Giant Planet is Found at an Extreme Distance From its Star

One of the best things about the sheer number of exoplanets astronomers are currently discovering is that some are just very different. These differences can sometimes undermine existing theories and lead scientists to consider new theories that may explain the new information. That is undoubtedly what will happen to take up a new massive planet found by a team led by Dutch scientists. This planet is unique in a very special way – it is approximately 110 times further from its star than Earth is from the sun.

The star and its associated planet are located in the southern constellation Musca, about 360 light years from Earth. Known as YSES 2b, the planet was found by the Young Suns Exoplanet Survey (YSES), which used data from the Very Large Telescope to look for young stars. The one that YSES 2b orbits is only 14 million years old, but resembles what our own sun would have looked like at that age.

Video of the findings.
Photo credit: Learning Academy YouTube Channel

However, there is no planet like YSES 2b around our current Sun, and its existence has some interesting implications for early solar system models. Three possible explanations have been put forward for how such a massive planet could form so far from the star.

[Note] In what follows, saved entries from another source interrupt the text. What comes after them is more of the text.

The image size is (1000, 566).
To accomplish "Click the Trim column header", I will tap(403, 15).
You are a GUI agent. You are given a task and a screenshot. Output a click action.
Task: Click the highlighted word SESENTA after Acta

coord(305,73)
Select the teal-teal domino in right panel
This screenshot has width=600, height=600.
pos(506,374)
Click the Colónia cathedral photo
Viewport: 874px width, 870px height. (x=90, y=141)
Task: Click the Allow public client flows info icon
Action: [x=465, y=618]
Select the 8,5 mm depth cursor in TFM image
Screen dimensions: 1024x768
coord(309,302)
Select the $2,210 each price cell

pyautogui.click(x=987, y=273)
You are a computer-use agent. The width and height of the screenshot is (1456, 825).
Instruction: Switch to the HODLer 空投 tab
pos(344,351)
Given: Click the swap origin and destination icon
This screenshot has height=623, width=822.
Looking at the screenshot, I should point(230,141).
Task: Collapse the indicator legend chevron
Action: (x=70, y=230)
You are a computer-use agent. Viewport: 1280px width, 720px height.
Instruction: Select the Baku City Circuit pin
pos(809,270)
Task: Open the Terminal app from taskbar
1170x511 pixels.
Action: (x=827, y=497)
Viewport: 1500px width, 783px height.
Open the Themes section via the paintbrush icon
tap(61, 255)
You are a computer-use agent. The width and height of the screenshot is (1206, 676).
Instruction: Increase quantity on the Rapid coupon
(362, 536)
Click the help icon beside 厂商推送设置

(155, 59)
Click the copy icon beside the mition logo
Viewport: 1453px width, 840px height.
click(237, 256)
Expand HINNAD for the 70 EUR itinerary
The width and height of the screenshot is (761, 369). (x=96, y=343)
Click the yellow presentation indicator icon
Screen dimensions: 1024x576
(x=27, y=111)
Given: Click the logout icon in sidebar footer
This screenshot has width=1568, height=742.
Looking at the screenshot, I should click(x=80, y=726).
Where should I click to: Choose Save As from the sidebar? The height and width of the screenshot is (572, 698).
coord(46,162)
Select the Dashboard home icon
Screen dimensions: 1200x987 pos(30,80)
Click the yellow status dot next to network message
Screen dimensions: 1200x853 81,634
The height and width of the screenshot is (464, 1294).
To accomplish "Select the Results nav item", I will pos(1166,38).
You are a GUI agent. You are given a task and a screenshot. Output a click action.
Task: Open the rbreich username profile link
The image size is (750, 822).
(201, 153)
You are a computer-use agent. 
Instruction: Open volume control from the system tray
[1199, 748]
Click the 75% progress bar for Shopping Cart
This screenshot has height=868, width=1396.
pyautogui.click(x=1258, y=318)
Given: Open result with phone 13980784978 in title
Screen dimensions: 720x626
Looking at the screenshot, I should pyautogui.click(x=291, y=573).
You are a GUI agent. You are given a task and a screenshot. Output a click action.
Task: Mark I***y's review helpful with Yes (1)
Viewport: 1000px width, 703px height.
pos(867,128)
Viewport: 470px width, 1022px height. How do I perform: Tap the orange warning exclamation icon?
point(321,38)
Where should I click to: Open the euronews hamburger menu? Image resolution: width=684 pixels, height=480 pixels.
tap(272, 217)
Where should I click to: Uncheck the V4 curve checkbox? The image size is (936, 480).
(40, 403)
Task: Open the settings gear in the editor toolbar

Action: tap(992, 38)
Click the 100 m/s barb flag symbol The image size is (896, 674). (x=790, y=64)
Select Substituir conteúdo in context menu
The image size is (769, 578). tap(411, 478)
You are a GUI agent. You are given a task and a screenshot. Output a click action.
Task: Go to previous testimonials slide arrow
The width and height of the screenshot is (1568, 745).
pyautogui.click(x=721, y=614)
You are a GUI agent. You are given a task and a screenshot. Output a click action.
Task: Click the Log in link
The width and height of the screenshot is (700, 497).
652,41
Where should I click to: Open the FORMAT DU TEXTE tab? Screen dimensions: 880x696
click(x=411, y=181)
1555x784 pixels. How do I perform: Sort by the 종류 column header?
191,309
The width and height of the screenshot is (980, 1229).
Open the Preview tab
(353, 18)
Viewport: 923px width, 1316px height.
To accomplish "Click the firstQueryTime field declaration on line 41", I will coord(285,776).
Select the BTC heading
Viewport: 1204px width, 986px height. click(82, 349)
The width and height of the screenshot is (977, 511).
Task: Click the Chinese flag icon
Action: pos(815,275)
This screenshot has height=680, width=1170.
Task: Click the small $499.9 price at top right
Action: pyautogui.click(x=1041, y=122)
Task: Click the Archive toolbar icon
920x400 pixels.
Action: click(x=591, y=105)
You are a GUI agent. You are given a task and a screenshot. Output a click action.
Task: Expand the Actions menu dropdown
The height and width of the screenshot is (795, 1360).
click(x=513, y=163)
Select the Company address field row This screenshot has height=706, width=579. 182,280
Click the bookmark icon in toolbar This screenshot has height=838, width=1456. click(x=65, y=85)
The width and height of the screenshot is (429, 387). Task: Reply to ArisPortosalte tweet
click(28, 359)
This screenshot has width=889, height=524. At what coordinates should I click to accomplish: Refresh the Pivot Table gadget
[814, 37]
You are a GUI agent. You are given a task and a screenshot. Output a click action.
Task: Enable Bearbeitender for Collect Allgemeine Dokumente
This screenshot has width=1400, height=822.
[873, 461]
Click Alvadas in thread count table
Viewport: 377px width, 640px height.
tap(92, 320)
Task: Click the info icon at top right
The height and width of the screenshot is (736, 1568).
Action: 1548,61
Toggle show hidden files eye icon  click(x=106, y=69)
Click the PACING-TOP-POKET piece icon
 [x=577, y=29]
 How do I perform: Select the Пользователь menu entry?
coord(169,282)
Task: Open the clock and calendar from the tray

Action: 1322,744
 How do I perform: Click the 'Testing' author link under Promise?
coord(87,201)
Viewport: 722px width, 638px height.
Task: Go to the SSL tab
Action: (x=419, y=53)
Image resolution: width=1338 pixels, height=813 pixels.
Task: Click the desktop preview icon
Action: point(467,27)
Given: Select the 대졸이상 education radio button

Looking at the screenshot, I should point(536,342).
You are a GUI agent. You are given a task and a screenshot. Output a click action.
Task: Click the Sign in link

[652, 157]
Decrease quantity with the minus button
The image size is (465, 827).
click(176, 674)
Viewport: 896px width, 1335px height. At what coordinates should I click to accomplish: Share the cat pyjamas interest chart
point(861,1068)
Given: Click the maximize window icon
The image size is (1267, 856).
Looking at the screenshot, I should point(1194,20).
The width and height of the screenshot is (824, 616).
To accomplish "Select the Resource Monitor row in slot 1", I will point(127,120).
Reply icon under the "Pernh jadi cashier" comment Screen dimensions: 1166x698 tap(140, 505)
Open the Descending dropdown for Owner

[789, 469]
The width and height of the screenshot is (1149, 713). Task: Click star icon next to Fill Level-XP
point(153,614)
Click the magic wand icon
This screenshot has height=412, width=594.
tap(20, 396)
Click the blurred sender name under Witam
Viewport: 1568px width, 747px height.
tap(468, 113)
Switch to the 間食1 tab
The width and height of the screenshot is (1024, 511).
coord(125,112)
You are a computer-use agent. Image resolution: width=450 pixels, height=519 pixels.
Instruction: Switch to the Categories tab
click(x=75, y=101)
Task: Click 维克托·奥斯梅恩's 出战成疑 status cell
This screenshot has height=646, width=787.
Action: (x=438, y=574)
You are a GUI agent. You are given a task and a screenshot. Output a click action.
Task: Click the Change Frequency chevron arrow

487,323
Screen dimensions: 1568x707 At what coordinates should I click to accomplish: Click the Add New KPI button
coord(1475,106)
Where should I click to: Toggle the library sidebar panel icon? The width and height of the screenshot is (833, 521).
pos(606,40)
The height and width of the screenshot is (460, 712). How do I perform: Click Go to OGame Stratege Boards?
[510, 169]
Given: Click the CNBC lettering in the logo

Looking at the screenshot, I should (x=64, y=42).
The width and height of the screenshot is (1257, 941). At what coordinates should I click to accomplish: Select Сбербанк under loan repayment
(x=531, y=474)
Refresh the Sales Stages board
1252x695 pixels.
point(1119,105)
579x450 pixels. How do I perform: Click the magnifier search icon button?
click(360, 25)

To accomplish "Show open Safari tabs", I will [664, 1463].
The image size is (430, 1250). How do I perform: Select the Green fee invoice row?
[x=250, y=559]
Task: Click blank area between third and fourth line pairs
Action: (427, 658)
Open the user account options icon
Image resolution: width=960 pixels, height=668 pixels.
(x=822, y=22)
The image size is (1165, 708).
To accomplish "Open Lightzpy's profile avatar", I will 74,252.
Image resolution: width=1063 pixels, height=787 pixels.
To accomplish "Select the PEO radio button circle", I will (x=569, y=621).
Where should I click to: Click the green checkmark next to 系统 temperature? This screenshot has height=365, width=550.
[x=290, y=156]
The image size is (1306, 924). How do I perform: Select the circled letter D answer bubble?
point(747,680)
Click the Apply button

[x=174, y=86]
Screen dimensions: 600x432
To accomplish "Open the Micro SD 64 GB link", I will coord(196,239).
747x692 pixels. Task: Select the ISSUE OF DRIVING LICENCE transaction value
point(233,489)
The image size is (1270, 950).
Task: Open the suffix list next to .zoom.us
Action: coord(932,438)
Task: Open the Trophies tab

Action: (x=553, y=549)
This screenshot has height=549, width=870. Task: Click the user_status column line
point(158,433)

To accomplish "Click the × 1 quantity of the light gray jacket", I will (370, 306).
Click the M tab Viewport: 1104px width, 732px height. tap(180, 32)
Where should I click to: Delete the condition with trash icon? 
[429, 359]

First, it would just have grown out of the protoplanetary disk, which is the most common method of planet formation. However, early-stage models of these disks suggest that there might not be enough material available in the disk to form a planet six times the size of Jupiter and that far from the parent star.

UT video about finding exoplanets.

Another possible explanation is that there was some gravitational instability in the planetary disk, which caused material to accumulate in the distant location of the planet. For this to be the cause, there would have to be a lot of material in this space to cause the instability. Right now there doesn’t seem to be enough of it to do this.

The final explanation is that the planet formed much closer to the star and then migrated to its extreme distance for the past million years. Something similar is said to have happened with the gas giants in our own solar system, known as the grand tack hypothesis. However, scientists would expect another force to be causing this migration. Most of the time, this force is caused by a second planet, but scientists don’t see anyone who could have caused the gravitational disturbance to send the planet out far enough to land where it is now.

Further raw data from the telescope show the YSES 2b exoplanet.
Photo credit: ESO / SPHERE / VLT / Bohn et al

While all three processes have arguments against them, it is still possible that one or more actually created YSES 2b. What is more interesting, however, is that there was another process that created it that would be new to science. More studies are needed, including whether the planet is actually moving or possibly increasing in mass, which could shed more light on the finding. Until then, astronomers, including those taking the YSES survey, will continue to search for wonderfully bizarre exoplanets.

Learn more: – giant planet at a great distance from sun-like star puzzles astronomers
Astronomy & Astrophysics – Discovery of a directly mapped planet for the young solar analog YSES 2
Daily Galaxy – Exoplanet Mystery – “The Gas Giant That Shouldn’t Exist” – Astronomers imagine a giant planet right around a young sun-like star
Bad Astronomy – Astronomers find an exoplanet where an exoplanet shouldn’t be

Mission statement:
Direct image of the planet YSES 2b (bottom right) and its start, which is blocked by a coronagraph in the center of the image.